Date: 27 Aug 2006 05:48:20 PM
Object: US Army Plans to Redraw Islamic State Borders
1. US Armed Forces Journal (original)
http://www.armedforcesjournal.com/2006/06/1833899
2. The Dawn (Pakistan)
http://dawn.com/2006/08/27/top11.htm
Both articles quoted in entirety below:
(1) From The US Armed Forces Journal
Blood borders
How a better Middle East would look
By Ralph Peters
International borders are never completely just. But the degree of injustice
they inflict upon those whom frontiers force together or separate makes an
enormous difference — often the difference between freedom and oppression,
tolerance and atrocity, the rule of law and terrorism, or even peace and
war.
The most arbitrary and distorted borders in the world are in Africa and the
Middle East. Drawn by self-interested Europeans (who have had sufficient
trouble defining their own frontiers), Africa's borders continue to provoke
the deaths of millions of local inhabitants. But the unjust borders in the
Middle East — to borrow from Churchill — generate more trouble than can be
consumed locally.
While the Middle East has far more problems than dysfunctional borders
alone — from cultural stagnation through scandalous inequality to deadly
religious extremism — the greatest taboo in striving to understand the
region's comprehensive failure isn't Islam but the awful-but-sacrosanct
international boundaries worshipped by our own diplomats.
Of course, no adjustment of borders, however draconian, could make every
minority in the Middle East happy. In some instances, ethnic and religious
groups live intermingled and have intermarried. Elsewhere, reunions based on
blood or belief might not prove quite as joyous as their current proponents
expect. The boundaries projected in the maps accompanying this article
redress the wrongs suffered by the most significant "cheated" population
groups, such as the Kurds, Baluch and Arab Shia, but still fail to account
adequately for Middle Eastern Christians, Bahais, Ismailis, Naqshbandis and
many another numerically lesser minorities. And one haunting wrong can never
be redressed with a reward of territory: the genocide perpetrated against
the Armenians by the dying Ottoman Empire.
Yet, for all the injustices the borders re-imagined here leave unaddressed,
without such major boundary revisions, we shall never see a more peaceful
Middle East.
Even those who abhor the topic of altering borders would be well-served to
engage in an exercise that attempts to conceive a fairer, if still
imperfect, amendment of national boundaries between the Bosporus and the
Indus. Accepting that international statecraft has never developed effective
tools — short of war — for readjusting faulty borders, a mental effort to
grasp the Middle East's "organic" frontiers nonetheless helps us understand
the extent of the difficulties we face and will continue to face. We are
dealing with colossal, man-made deformities that will not stop generating
hatred and violence until they are corrected.

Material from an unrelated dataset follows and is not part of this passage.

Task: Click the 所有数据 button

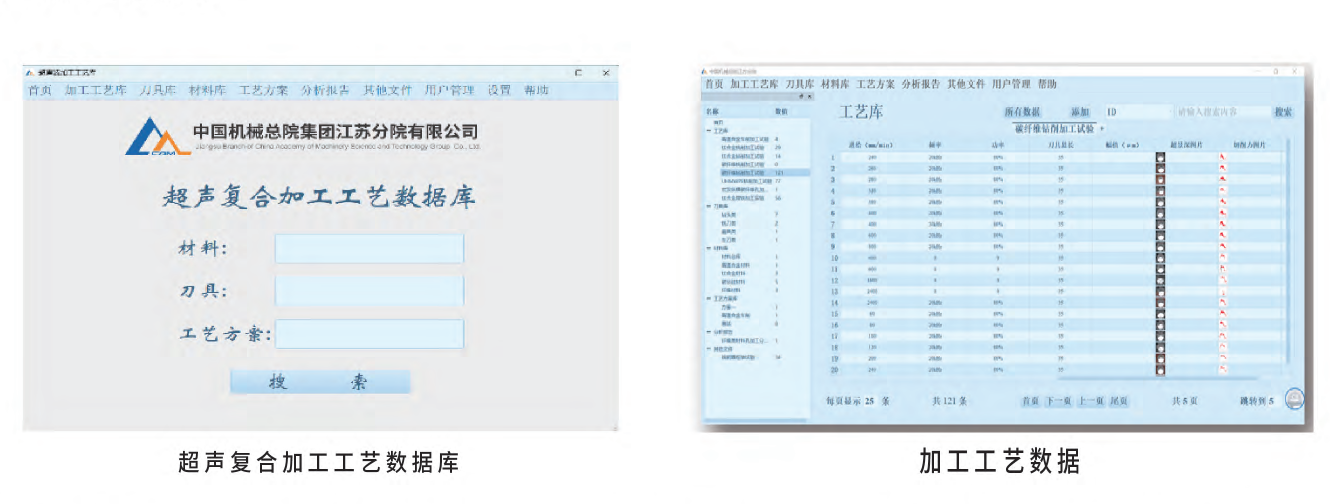Action: click(1023, 112)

As for those who refuse to "think the unthinkable," declaring that
boundaries must not change and that's that, it pays to remember that
boundaries have never stopped changing through the centuries. Borders have
never been static, and many frontiers, from Congo through Kosovo to the
Caucasus, are changing even now (as ambassadors and special representatives
avert their eyes to study the shine on their wingtips).
Oh, and one other dirty little secret from 5,000 years of history: Ethnic
cleansing works.
Begin with the border issue most sensitive to American readers: For Israel
to have any hope of living in reasonable peace with its neighbors, it will
have to return to its pre-1967 borders — with essential local adjustments
for legitimate security concerns. But the issue of the territories
surrounding Jerusalem, a city stained with thousands of years of blood, may
prove intractable beyond our lifetimes. Where all parties have turned their
god into a real-estate tycoon, literal turf battles have a tenacity
unrivaled by mere greed for oil wealth or ethnic squabbles. So let us set
aside this single overstudied issue and turn to those that are studiously
ignored.
The most glaring injustice in the notoriously unjust lands between the
Balkan Mountains and the Himalayas is the absence of an independent Kurdish
state. There are between 27 million and 36 million Kurds living in
contiguous regions in the Middle East (the figures are imprecise because no
state has ever allowed an honest census). Greater than the population of
present-day Iraq, even the lower figure makes the Kurds the world's largest
ethnic group without a state of its own. Worse, Kurds have been oppressed by
every government controlling the hills and mountains where they've lived
since Xenophon's day.
The U.S. and its coalition partners missed a glorious chance to begin to
correct this injustice after Baghdad's fall. A Frankenstein's monster of a
state sewn together from ill-fitting parts, Iraq should have been divided
into three smaller states immediately. We failed from cowardice and lack of
vision, bullying Iraq's Kurds into supporting the new Iraqi government —
which they do wistfully as a quid pro quo for our good will. But were a free
plebiscite to be held, make no mistake: Nearly 100 percent of Iraq's Kurds
would vote for independence.
As would the long-suffering Kurds of Turkey, who have endured decades of
violent military oppression and a decades-long demotion to "mountain Turks"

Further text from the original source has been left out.